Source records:
__________
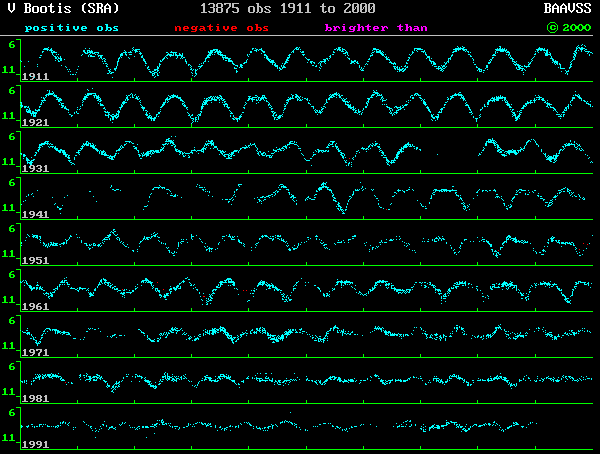600x454 pixels.
Task: Click magnitude 11 axis label in 1951 row
Action: (9, 254)
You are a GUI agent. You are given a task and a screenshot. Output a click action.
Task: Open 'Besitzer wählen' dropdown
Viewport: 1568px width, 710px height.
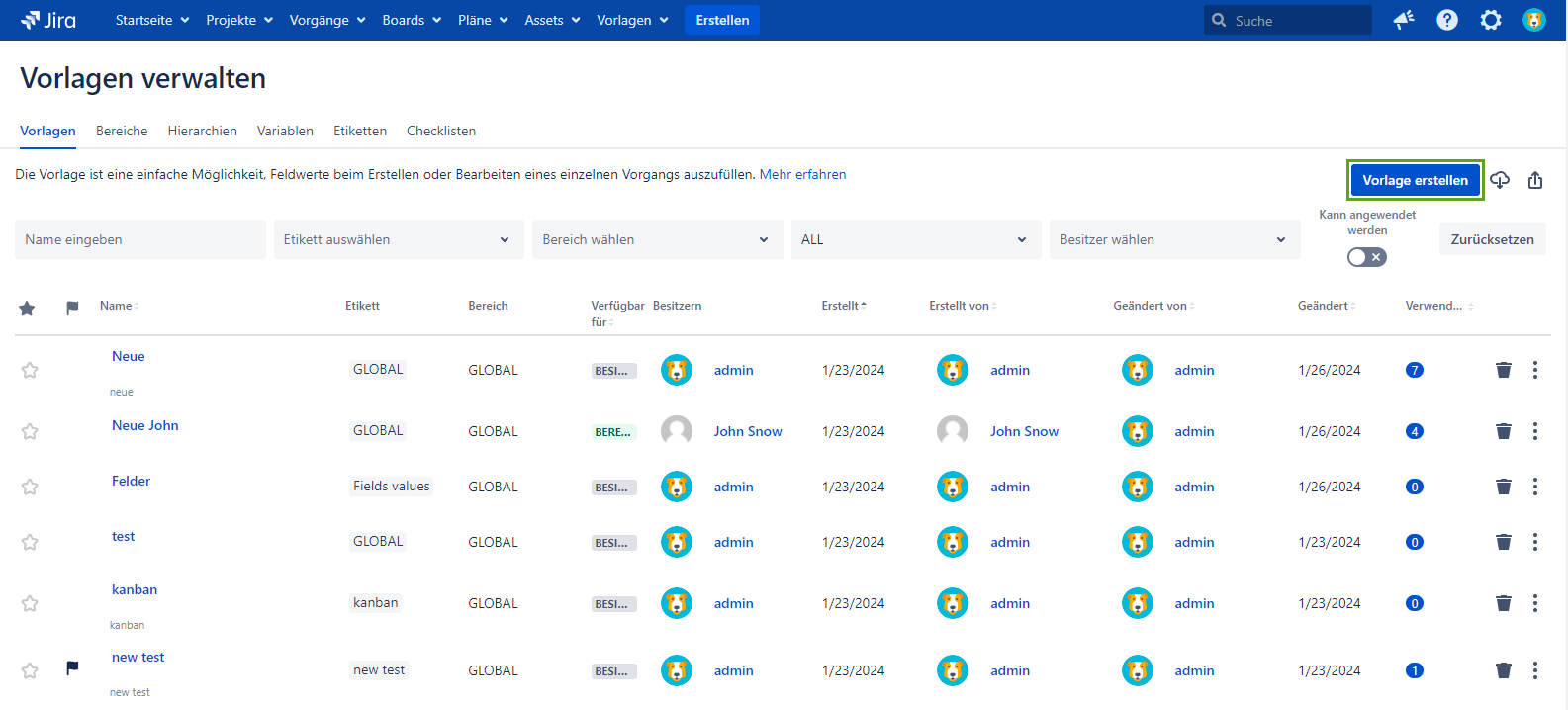pyautogui.click(x=1173, y=239)
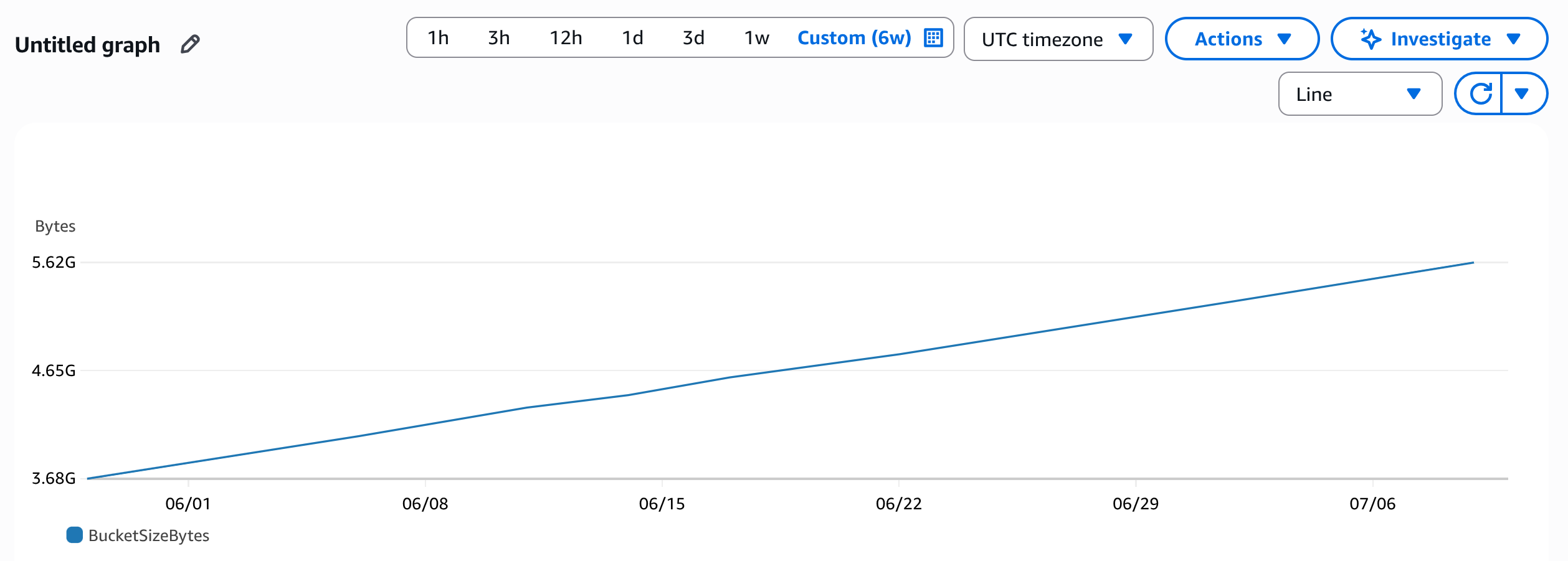1568x561 pixels.
Task: Switch to the 3d time range
Action: (693, 38)
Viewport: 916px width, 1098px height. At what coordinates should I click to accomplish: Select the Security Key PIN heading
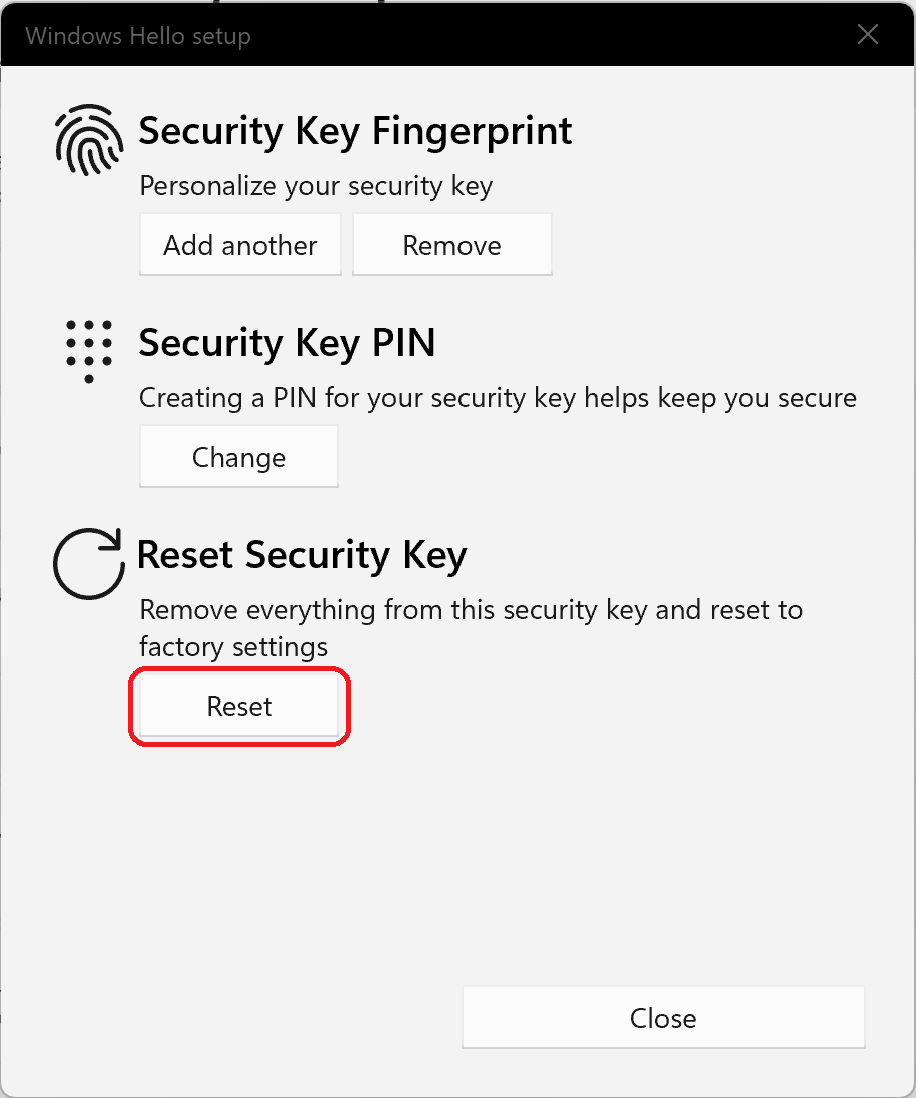click(287, 343)

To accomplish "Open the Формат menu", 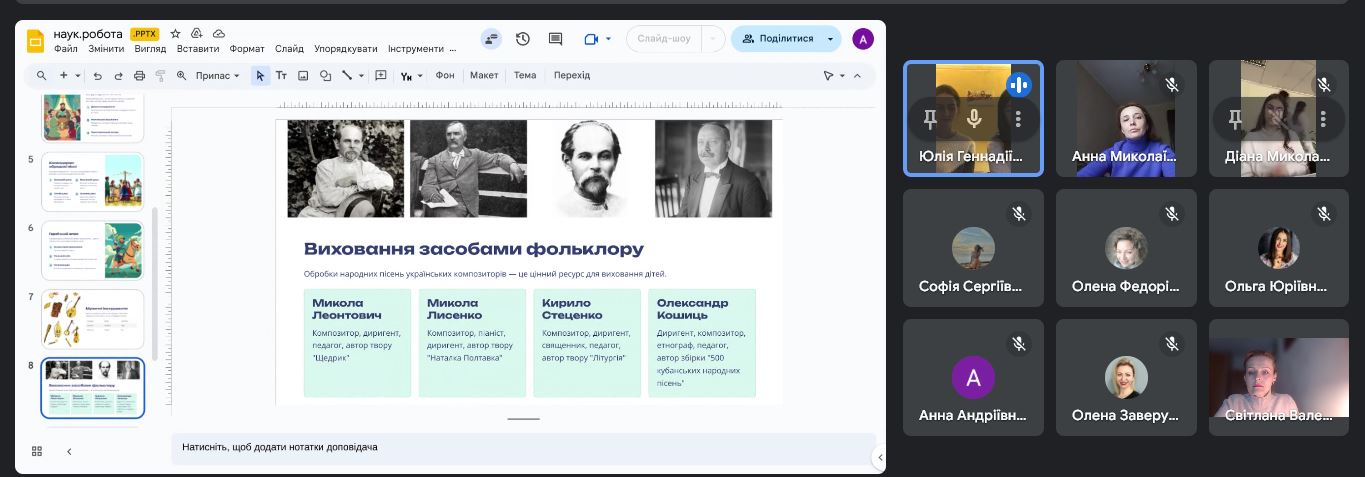I will pos(247,49).
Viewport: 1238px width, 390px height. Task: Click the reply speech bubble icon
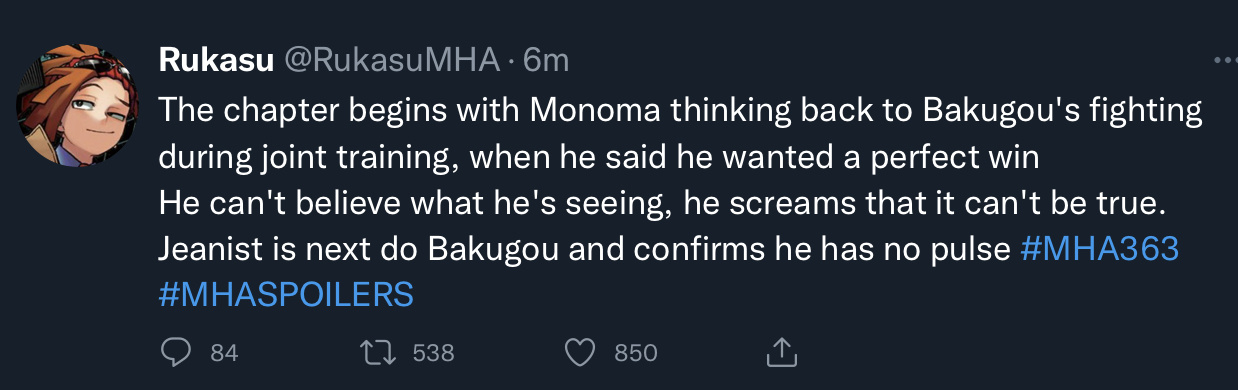[x=178, y=352]
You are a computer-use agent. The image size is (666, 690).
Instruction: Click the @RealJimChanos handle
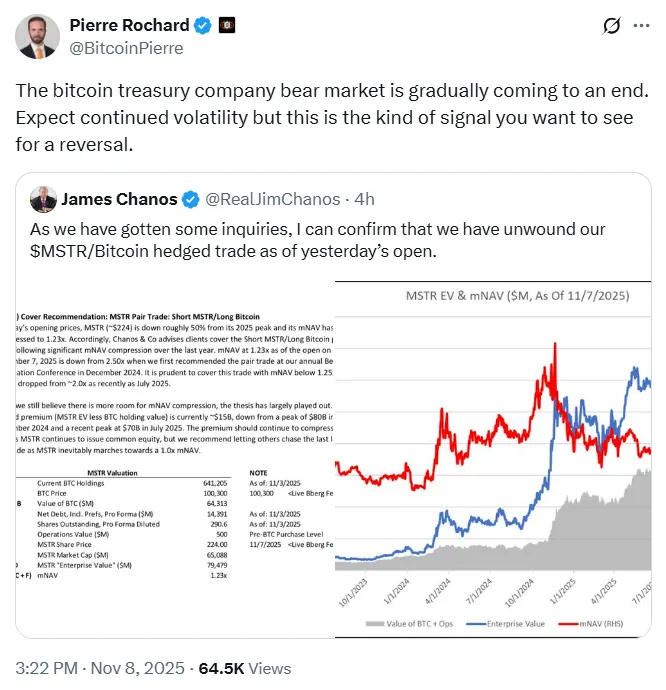click(267, 200)
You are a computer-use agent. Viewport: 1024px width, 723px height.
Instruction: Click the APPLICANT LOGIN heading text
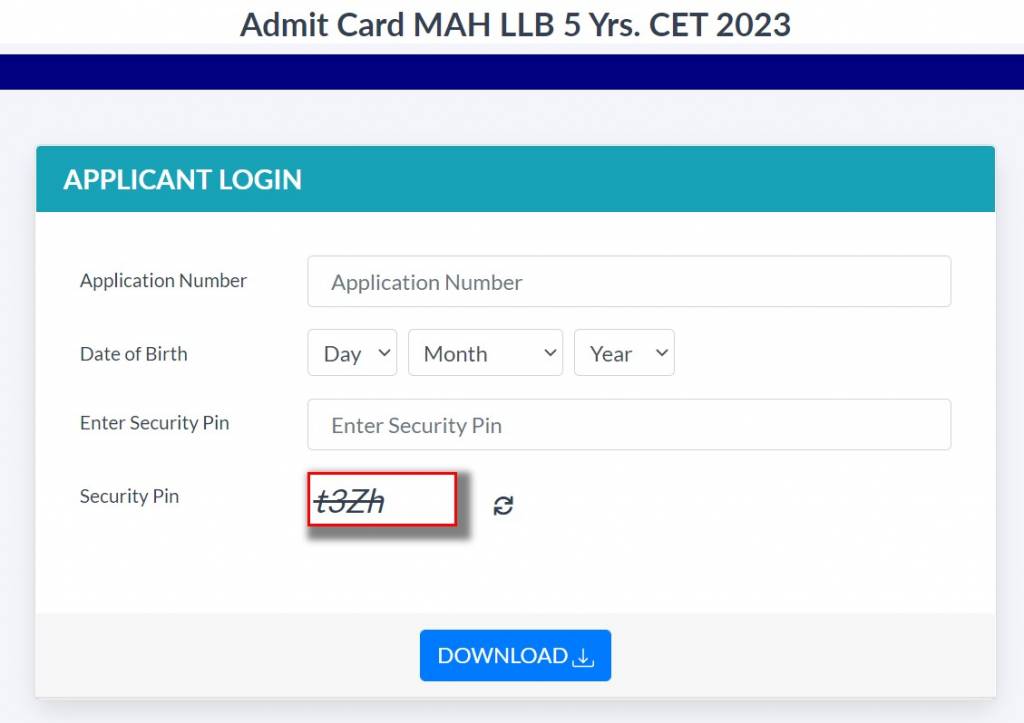182,180
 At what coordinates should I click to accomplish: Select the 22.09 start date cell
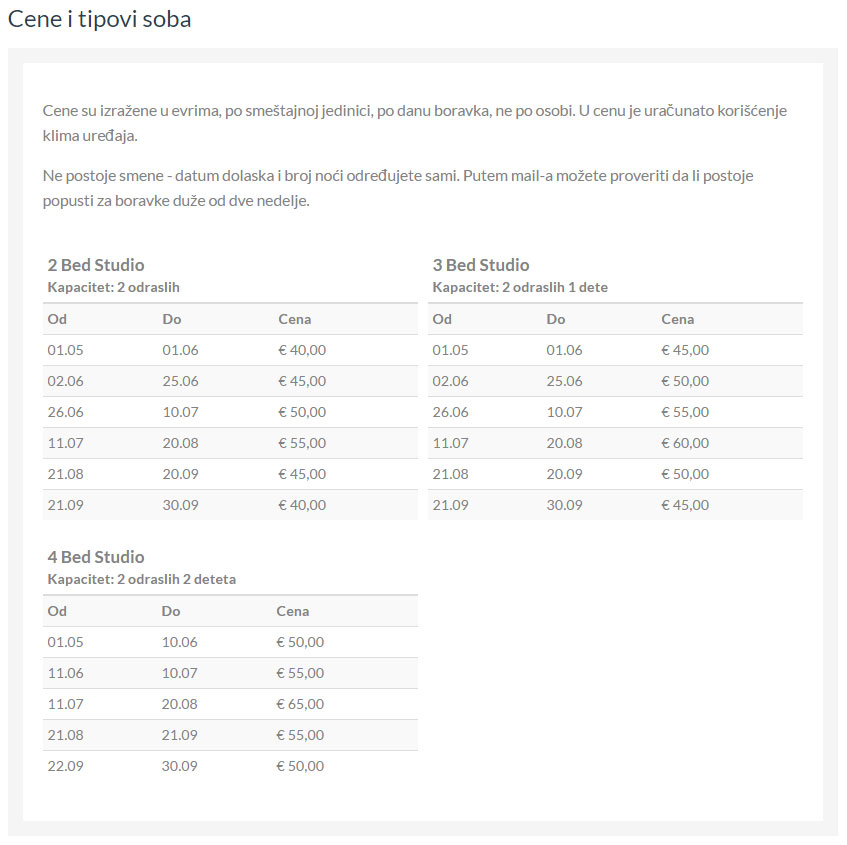65,766
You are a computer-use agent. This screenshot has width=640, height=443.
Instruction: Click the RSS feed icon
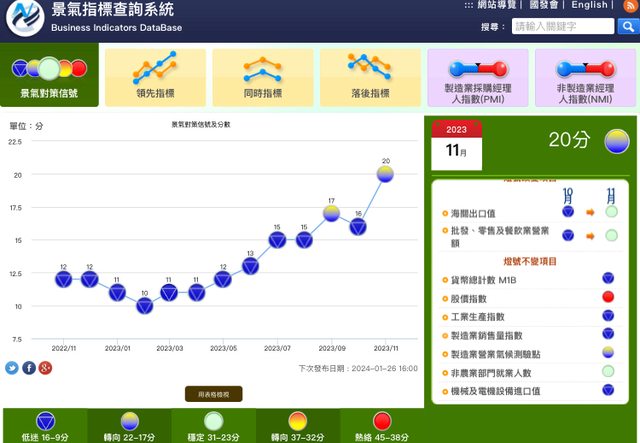click(x=629, y=6)
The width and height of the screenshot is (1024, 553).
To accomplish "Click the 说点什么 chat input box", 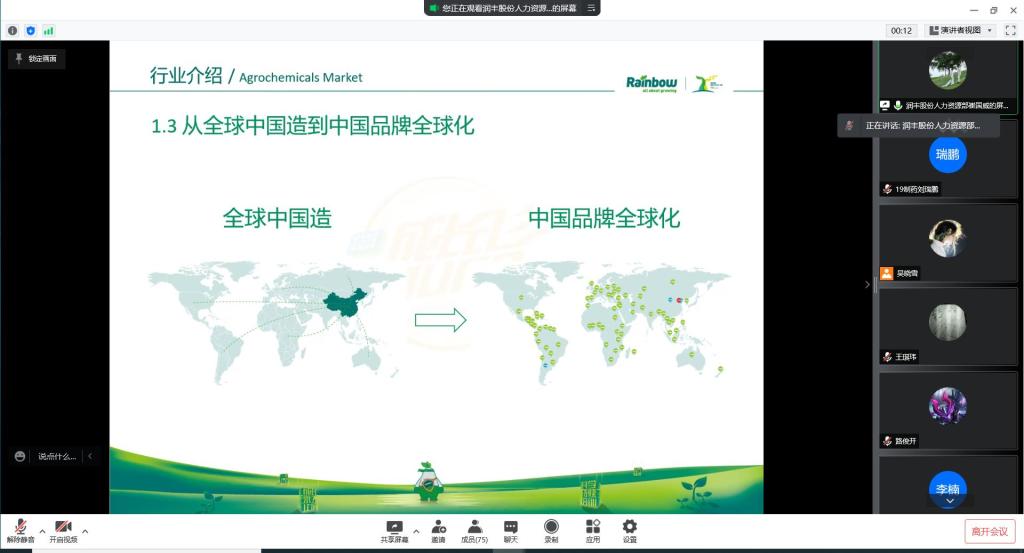I will [56, 456].
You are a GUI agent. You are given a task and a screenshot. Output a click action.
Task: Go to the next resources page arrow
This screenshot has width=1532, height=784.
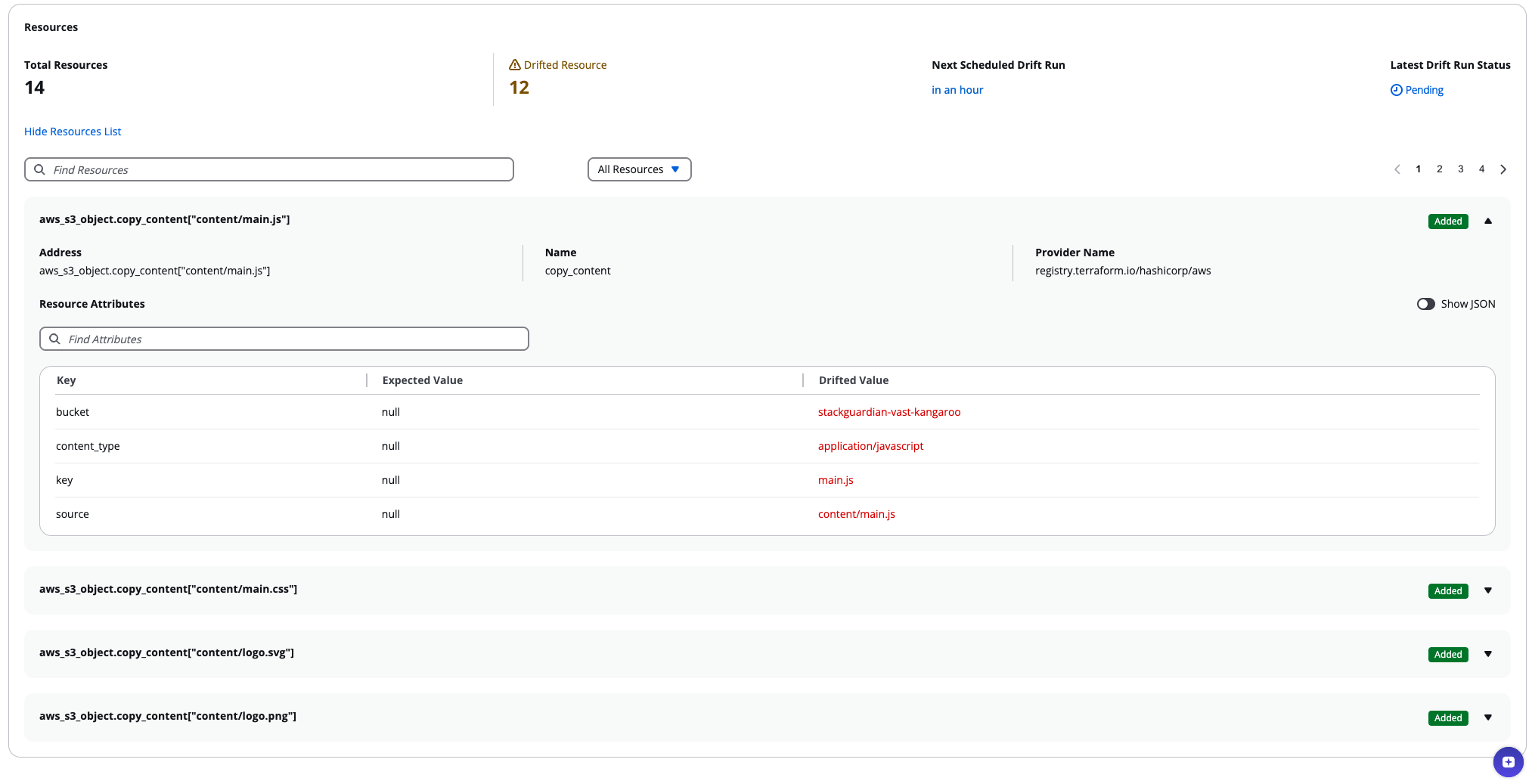point(1503,169)
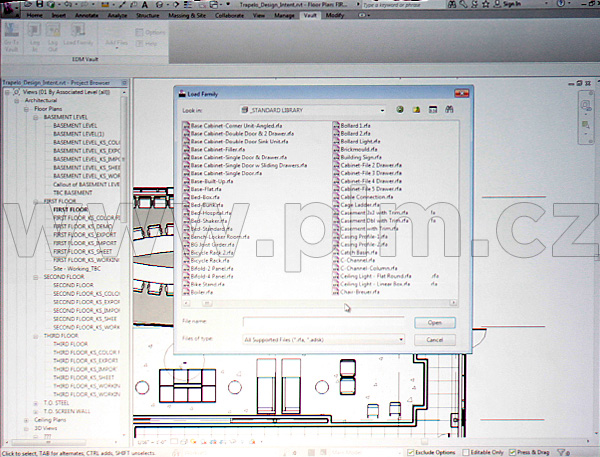Image resolution: width=600 pixels, height=457 pixels.
Task: Select the Bicycle Rack.rfa file icon
Action: [x=187, y=260]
__________
§ What the task asks
For each line of the entries that holds the word "agent", pull that line out.

§ Your response
You are a GUI agent. You are given a task and a screenshot. Output a click action.
You are a computer-use agent. The image size is (666, 690).
You are a computer-use agent. Viewport: 1024px width, 723px height.
You are a computer-use agent. This screenshot has width=640, height=443.
You are a GUI agent. You are given a task and a screenshot. Output a click action.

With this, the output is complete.